By Monica Chan (VI)

On Friday, the thirteenth of November, I had a free period first block. My mom told me to “drive safely, it’s Friday the thirteenth.” The night before, our robot had run into a few bugs, so I decided to use my free period to go into school and try some fixes. I was really groggy that morning, bitter about sacrificing the extra hour of sleep I could have gotten as I sipped my coffee driving to school. As I turned on the robot, I posted an annoyed selfie on my private Snapchat story, captioning it, “Why am I here?” I then put my phone down and proceeded to test my code. It was all still normal. 

When the announcement was made that we were transitioning to fully remote learning, our robotics team worked in a frenzy. In a blur, we packed away the necessities, and I pulled my car around to the arts wing to load it up with everything we thought we might need in the next month. As I drove out of the familiar Pingry driveway, the sun was just setting, the sky a depressing shade of purplish grey. The time was 4:58, the first day that week I’d headed home before 5:30. It was during that drive home that it all settled inside my mind. I thought back to that picture I had posted on my private story, and a sense of regret swelled inside me. I thought to myself, “This morning may have been my last normal hour of robotics.” That’s when I realized the false sense of security that had brewed was suddenly gone. I felt the bottom of my stomach drop to the floor.

As a junior during the initial lockdown, I thought that at least the 2020-21 school year would be normal. I’d still have a chance to savor that last bit of high school life. I’d treasure it. I wouldn’t complain again about the long hours and the late nights. Yet, as school started, we all fell back into the pattern of complaining about our coursework, the face shields in AP Physics, and how Computer Science now took second lunch. We droned on the things we had all missed about being at Pingry. We hadn’t savored it, even though we had all said that we would. We became absorbed in ourselves again. Returning to school gave us a false sense of security about high school and our stay there. All too soon, the awe of our return wore off and we returned to our normal habits and dreaded class. My annoyed expression on my story exemplifies that idea. In retrospect, I regret posting it, and complaining about the extracurricular I had so sorely missed during the full lockdown. 

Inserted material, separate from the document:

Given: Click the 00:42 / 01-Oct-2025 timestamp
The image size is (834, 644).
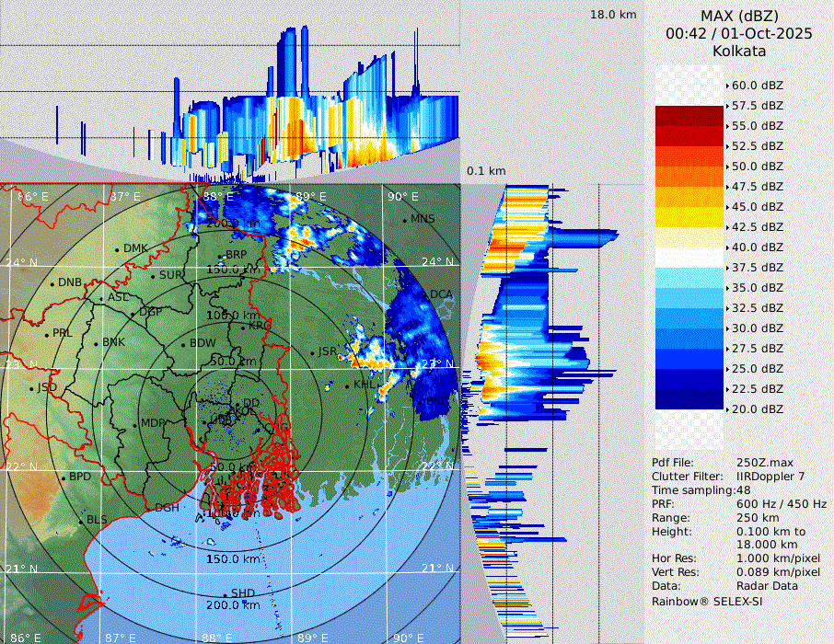Looking at the screenshot, I should point(739,34).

 Friday, November 13th, 2020. We all knew something unlucky was going to happen, but it wasn’t the fact that Pingry closed. It wasn’t the fact that our team was going to miss our robotics competition, or that Form VI would miss our in-service day the next Monday. It was the universe telling me I hadn’t kept my promise. It was showing the entire community how delicate our bubble really is, how fast it can all evaporate. 

The robot sits near my workspace in the kitchen now, along with boxes of materials that we still have labeled from our trip to the 2019 World Championships in Detroit, a much simpler time in retrospect because we didn’t have to savor it as we had promised to do now. The robot is a physical reminder of the normalcy of school that I try to emulate at home, just like the rest of us are attempting to build our own Pingry bubble at home. Except there’s no laughter from my team, no frustrated sighs when the machines don’t work, no amusing confused expressions of the freshmen when code doesn’t work as expected. And that gap can’t be filled when we are remote. You can’t reform a bubble when it is popped; you can only blow a new one.